SLC Agrícola aposta em blindagem técnica contra El Niño 2025
O BTG Pactual cortou as projeções para a safra 2026/27 da SLC Agrícola (SLCE3). O motivo: El Niño volta ao radar meteorológico.
Mas o CEO da companhia tem outra narrativa. Afirma que a empresa está "muito mais preparada" do que estava em 2016, quando o fenômeno climático devastou lavouras no Centro-Oeste.
O que mudou desde 2016
A comparação não é gratuita. Há nove anos, o El Niño causou prejuízos bilionários ao agronegócio brasileiro. A SLC Agrícola sofreu perdas significativas de produtividade.
Agora, a empresa alega ter reforçado três frentes: diversificação geográfica de fazendas, tecnologia de irrigação e variedades de sementes mais resistentes ao estresse hídrico.

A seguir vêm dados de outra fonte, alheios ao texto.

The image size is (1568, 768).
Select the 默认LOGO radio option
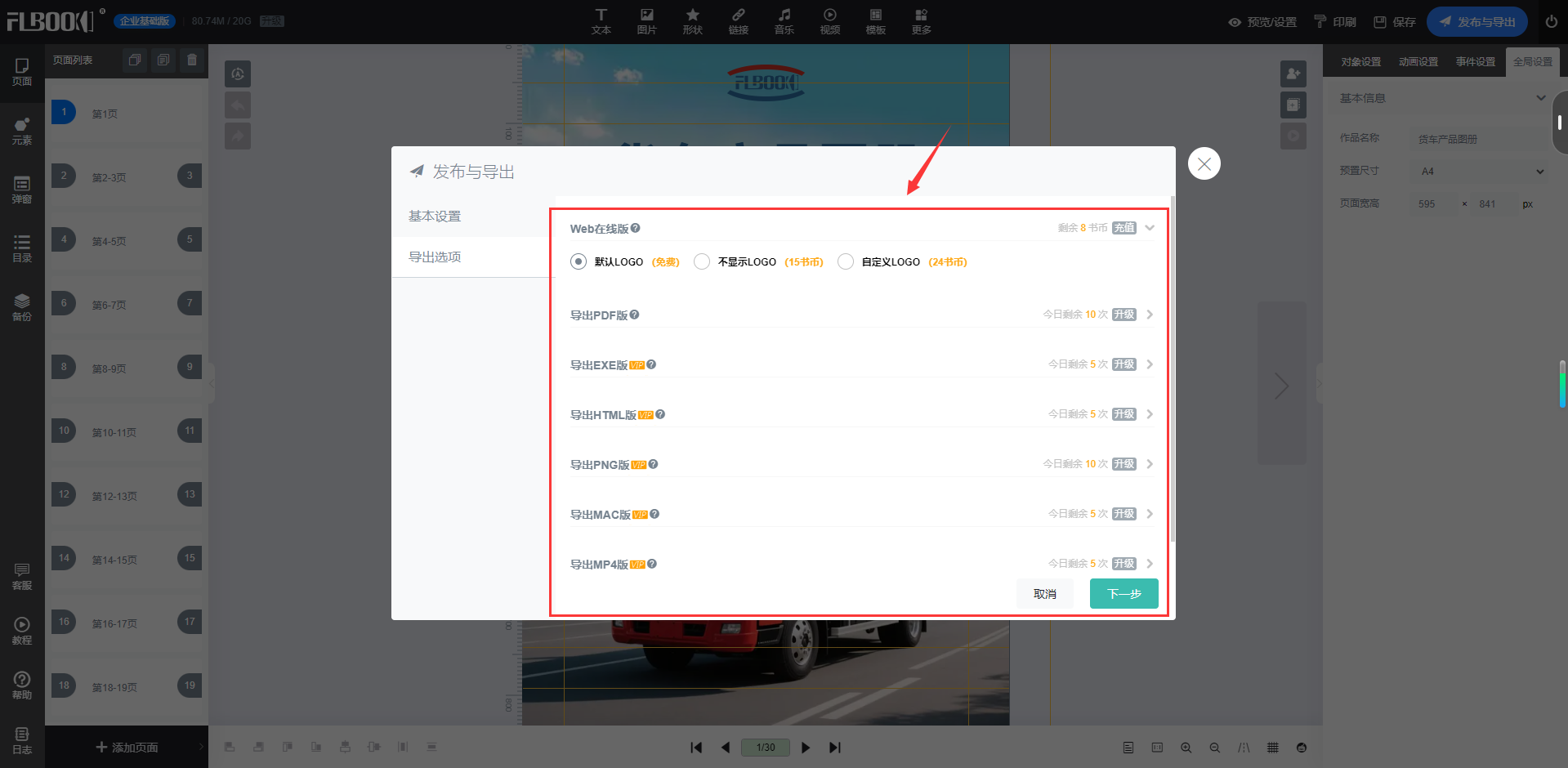(579, 261)
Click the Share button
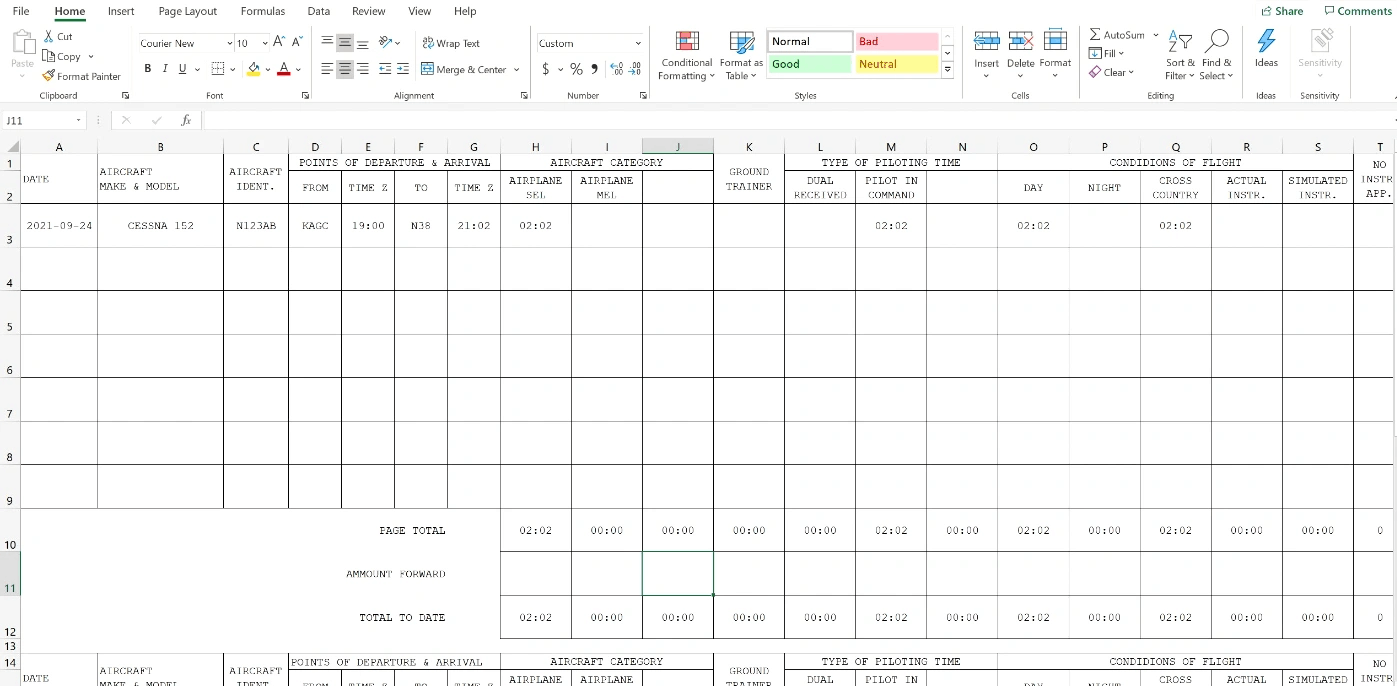This screenshot has height=686, width=1397. 1282,11
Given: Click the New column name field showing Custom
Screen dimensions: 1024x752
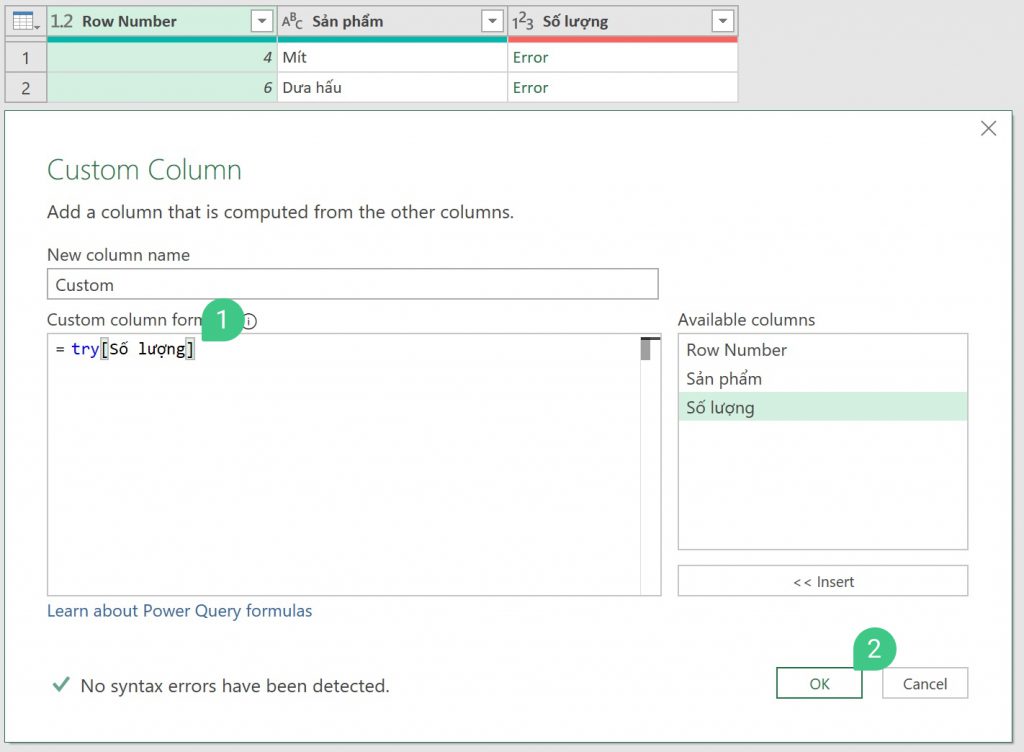Looking at the screenshot, I should click(352, 284).
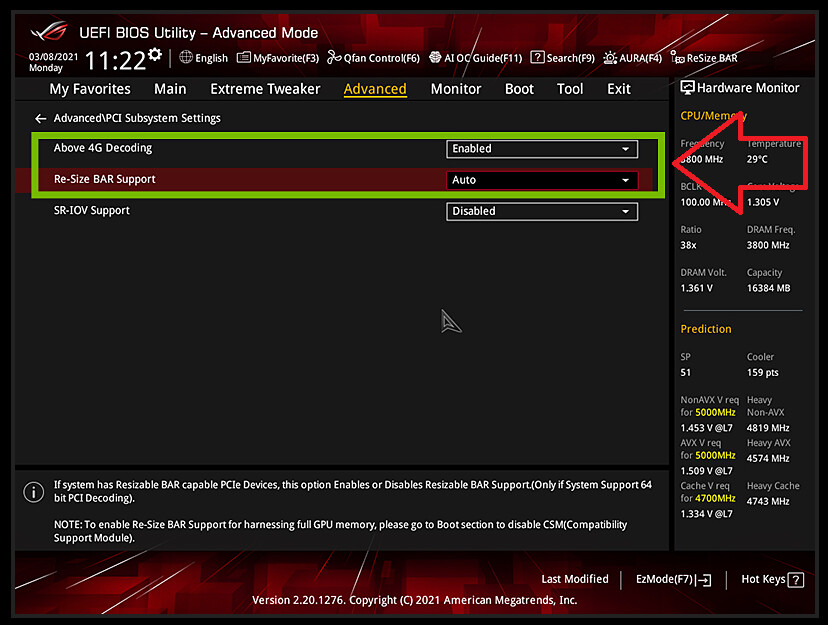This screenshot has width=828, height=625.
Task: Go to the My Favorites tab
Action: pyautogui.click(x=90, y=89)
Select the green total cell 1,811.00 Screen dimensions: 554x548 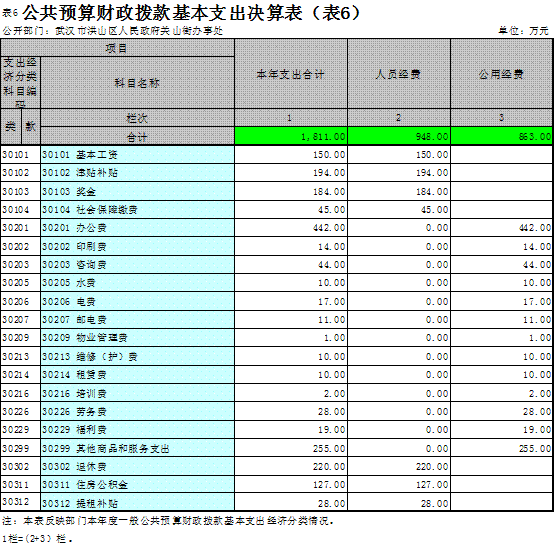coord(291,136)
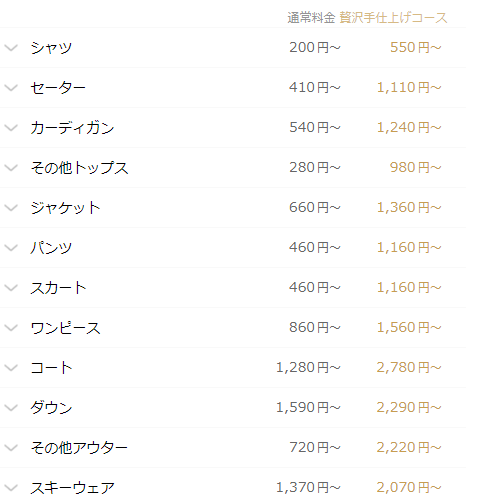Click the ワンピース category label

tap(65, 328)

O relatório do BTG, divulgado nesta segunda (20), incorporou um cenário de maior risco climático. As estimativas foram ajustadas para baixo, embora o banco mantenha recomendação neutra para o papel.
Contexto político e econômico
O timing é delicado. 2025 marca um ano pré-eleitoral no Brasil, com debates sobre reforma política e ajustes fiscais dominando Brasília.
O agronegócio, espinha dorsal das exportações brasileiras, opera sob pressão dupla: clima imprevisível e instabilidade regulatória.
Historicamente, safras ruins em anos eleitorais amplificam tensões entre governo e ruralistas. A memória de 2016 ainda assombra o setor — não apenas pelas perdas agrícolas, mas pelo impeachment que ocorreu simultaneamente.
Quem ganha e quem perde
Se o El Niño se confirmar com intensidade, produtores menos capitalizados enfrentarão dificuldades maiores. Grandes players como a SLC, com capacidade de investimento em tecnologia, tendem a sofrer menos.
O BTG destacou que a redução nas projeções foi "ligeira". Sinal de que o mercado ainda opera com cautela, não com pânico.
Para investidores, o recado é claro: resiliência virou ativo precificável. Empresas que investiram em adaptação climática ganham vantagem competitiva.
O precedente de 2016
Naquele ano, o El Niño devastou a safra de soja no Matopiba (Maranhão, Tocantins, Piauí e Bahia). A SLC Agrícola viu sua produtividade despencar em fazendas-chave.
O episódio forçou uma reformulação estratégica. A empresa ampliou presença em regiões menos vulneráveis e dobrou investimentos em irrigação.
Agora, testa-se a eficácia dessa blindagem. O mercado observa com atenção.
Variáveis além do clima
Mas El Niño não é a única variável no radar. A guerra comercial entre China e Estados Unidos afeta preços de commodities. O real desvalorizado beneficia exportadores, mas encarece insumos importados.
Soma-se a isso a pressão por agenda ambiental na Europa, principal destino de produtos agrícolas brasileiros após China.
A SLC precisa navegar esse labirinto mantendo margens e atraindo capital.
Sinais do mercado
Apesar do ajuste do BTG, o papel SLCE3 não despencou. Investidores parecem comprar a tese de resiliência vendida pela gestão.
O verdadeiro teste virá entre novembro e fevereiro, janela crítica para confirmação do El Niño e seu impacto real nas lavouras.
Até lá, o setor opera com expectativa administrada — e muita reza para que as previsões meteorológicas estejam erradas.